* [Problem description]:
Begin at the first line of the records below and, please, give each line again exactly until the line with "You are a computer-use agent. 1568x779" is included.

BEGIN Information supplied

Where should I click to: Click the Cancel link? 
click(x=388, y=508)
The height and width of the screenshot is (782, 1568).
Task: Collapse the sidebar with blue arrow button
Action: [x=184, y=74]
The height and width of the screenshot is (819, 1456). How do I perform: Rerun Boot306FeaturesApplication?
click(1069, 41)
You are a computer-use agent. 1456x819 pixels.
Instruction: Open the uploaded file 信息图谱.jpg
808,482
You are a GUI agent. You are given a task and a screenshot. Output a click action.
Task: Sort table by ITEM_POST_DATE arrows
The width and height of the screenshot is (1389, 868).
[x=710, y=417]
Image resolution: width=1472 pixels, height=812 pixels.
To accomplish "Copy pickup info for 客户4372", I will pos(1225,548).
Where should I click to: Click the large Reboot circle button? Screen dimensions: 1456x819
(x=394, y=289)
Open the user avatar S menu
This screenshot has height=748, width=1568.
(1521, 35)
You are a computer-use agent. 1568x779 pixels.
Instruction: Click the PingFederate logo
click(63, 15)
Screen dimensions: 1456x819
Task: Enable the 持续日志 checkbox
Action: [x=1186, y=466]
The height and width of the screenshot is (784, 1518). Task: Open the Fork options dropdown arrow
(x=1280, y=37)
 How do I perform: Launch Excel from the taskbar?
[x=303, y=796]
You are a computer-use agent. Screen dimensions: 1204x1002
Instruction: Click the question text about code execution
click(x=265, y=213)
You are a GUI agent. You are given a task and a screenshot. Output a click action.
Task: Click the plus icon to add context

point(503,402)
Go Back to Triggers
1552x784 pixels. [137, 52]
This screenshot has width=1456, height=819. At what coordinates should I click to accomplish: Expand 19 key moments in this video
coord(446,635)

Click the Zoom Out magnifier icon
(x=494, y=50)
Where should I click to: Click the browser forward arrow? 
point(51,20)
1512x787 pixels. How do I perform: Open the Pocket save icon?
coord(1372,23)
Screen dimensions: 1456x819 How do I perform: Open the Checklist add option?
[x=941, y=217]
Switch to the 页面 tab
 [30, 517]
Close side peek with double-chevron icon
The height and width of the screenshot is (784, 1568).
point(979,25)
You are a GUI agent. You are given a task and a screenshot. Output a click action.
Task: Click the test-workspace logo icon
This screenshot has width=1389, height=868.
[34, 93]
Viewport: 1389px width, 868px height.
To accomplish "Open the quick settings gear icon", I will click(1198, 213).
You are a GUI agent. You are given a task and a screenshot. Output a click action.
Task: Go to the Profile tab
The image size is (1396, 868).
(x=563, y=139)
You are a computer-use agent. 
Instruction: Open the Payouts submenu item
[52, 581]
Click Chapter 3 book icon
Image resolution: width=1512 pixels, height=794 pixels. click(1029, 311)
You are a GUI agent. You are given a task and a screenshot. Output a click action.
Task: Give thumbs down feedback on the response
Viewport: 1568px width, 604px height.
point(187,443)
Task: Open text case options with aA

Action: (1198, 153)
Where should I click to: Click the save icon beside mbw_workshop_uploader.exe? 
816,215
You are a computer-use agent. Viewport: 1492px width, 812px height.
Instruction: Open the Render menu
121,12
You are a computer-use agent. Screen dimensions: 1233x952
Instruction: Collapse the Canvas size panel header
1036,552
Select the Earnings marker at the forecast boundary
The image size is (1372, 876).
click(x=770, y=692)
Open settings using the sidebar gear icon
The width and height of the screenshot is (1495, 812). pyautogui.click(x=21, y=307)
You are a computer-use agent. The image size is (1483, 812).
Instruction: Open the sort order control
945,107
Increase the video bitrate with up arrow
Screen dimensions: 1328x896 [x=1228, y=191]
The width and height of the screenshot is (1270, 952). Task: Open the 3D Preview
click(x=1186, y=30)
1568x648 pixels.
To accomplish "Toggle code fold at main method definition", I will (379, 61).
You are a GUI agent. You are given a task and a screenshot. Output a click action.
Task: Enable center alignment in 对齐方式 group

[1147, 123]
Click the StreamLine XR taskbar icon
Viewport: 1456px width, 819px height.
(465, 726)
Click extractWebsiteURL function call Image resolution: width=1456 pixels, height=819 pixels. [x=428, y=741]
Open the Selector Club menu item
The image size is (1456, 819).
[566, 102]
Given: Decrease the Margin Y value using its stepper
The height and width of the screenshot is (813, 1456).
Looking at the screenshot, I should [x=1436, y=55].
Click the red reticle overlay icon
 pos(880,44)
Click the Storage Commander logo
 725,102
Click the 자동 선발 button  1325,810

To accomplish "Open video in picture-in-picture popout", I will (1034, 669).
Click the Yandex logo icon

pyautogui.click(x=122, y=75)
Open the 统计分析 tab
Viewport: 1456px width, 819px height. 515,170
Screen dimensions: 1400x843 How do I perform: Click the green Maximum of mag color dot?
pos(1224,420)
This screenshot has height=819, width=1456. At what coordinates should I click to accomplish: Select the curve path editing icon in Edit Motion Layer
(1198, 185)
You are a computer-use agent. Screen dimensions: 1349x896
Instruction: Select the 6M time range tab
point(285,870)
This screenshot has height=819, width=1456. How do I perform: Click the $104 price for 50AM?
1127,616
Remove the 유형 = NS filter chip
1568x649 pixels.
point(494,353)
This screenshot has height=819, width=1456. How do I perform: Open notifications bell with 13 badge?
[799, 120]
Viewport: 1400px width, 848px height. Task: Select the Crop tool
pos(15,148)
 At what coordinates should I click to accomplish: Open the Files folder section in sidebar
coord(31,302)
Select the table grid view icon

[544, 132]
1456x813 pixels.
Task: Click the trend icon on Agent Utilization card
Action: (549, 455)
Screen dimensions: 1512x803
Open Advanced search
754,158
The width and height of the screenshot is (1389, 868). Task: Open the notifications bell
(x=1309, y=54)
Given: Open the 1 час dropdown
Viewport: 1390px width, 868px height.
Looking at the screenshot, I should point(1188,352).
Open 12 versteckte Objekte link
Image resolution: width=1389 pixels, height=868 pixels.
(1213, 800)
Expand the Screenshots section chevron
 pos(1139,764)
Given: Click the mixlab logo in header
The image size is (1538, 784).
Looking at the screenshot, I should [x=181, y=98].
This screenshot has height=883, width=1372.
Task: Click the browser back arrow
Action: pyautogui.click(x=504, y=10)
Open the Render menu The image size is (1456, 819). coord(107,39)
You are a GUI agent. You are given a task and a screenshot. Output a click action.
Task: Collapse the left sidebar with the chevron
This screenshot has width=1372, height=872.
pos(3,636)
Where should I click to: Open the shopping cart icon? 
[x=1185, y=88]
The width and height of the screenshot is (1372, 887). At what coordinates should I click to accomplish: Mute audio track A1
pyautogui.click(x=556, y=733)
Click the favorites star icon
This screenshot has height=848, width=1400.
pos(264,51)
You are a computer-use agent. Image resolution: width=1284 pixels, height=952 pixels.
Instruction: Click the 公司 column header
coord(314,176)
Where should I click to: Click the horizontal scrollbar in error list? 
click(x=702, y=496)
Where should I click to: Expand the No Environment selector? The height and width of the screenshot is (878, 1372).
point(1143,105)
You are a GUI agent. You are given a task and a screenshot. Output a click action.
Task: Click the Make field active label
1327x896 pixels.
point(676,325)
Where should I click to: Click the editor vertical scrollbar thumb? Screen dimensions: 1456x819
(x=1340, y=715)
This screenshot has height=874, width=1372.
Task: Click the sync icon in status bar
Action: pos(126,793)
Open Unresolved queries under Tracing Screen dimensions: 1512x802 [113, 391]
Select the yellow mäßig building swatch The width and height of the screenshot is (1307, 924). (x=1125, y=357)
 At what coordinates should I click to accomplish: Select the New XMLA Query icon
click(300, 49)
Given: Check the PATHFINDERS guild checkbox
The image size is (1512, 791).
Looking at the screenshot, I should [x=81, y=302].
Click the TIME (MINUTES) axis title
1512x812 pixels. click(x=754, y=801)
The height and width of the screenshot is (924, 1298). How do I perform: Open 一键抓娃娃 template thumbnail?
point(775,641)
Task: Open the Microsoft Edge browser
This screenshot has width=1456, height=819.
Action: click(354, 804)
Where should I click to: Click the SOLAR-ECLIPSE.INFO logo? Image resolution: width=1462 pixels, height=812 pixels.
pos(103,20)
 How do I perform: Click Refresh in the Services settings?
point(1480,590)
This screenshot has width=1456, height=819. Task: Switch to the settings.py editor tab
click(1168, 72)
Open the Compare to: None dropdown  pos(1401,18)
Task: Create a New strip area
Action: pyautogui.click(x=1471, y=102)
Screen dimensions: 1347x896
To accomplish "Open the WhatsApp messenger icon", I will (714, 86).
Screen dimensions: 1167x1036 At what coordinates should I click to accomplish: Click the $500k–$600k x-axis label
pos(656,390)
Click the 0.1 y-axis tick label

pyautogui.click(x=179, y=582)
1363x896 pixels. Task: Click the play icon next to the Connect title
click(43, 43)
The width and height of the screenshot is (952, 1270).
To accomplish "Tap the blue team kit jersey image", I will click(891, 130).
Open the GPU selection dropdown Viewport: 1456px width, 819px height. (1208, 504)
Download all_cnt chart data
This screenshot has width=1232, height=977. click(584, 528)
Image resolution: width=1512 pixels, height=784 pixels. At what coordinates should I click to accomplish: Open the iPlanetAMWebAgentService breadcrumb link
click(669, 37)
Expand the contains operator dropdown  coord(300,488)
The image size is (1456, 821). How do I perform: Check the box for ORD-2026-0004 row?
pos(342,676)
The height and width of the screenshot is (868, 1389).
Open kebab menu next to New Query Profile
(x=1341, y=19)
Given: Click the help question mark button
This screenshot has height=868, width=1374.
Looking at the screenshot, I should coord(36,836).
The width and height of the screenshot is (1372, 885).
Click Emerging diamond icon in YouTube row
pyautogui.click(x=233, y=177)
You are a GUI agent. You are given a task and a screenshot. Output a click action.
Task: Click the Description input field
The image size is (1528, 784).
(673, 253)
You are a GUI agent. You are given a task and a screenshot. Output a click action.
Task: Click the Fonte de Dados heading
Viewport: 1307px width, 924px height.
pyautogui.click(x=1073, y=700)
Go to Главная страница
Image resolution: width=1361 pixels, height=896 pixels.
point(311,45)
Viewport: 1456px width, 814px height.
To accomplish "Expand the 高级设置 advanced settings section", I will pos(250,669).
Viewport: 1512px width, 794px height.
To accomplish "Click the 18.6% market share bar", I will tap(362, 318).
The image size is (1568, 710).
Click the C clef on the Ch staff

END Information supplied

* [Task result]:
Where should I click to: Click the Cancel link? 
click(x=388, y=508)
The height and width of the screenshot is (782, 1568).
Task: Collapse the sidebar with blue arrow button
Action: [x=184, y=74]
The height and width of the screenshot is (819, 1456). How do I perform: Rerun Boot306FeaturesApplication?
click(1069, 41)
You are a computer-use agent. 1456x819 pixels.
Instruction: Open the uploaded file 信息图谱.jpg
808,482
You are a GUI agent. You are given a task and a screenshot. Output a click action.
Task: Sort table by ITEM_POST_DATE arrows
The width and height of the screenshot is (1389, 868).
[x=710, y=417]
Image resolution: width=1472 pixels, height=812 pixels.
To accomplish "Copy pickup info for 客户4372", I will pos(1225,548).
Where should I click to: Click the large Reboot circle button? Screen dimensions: 1456x819
(x=394, y=289)
Open the user avatar S menu
This screenshot has height=748, width=1568.
(1521, 35)
You are a computer-use agent. 1568x779 pixels.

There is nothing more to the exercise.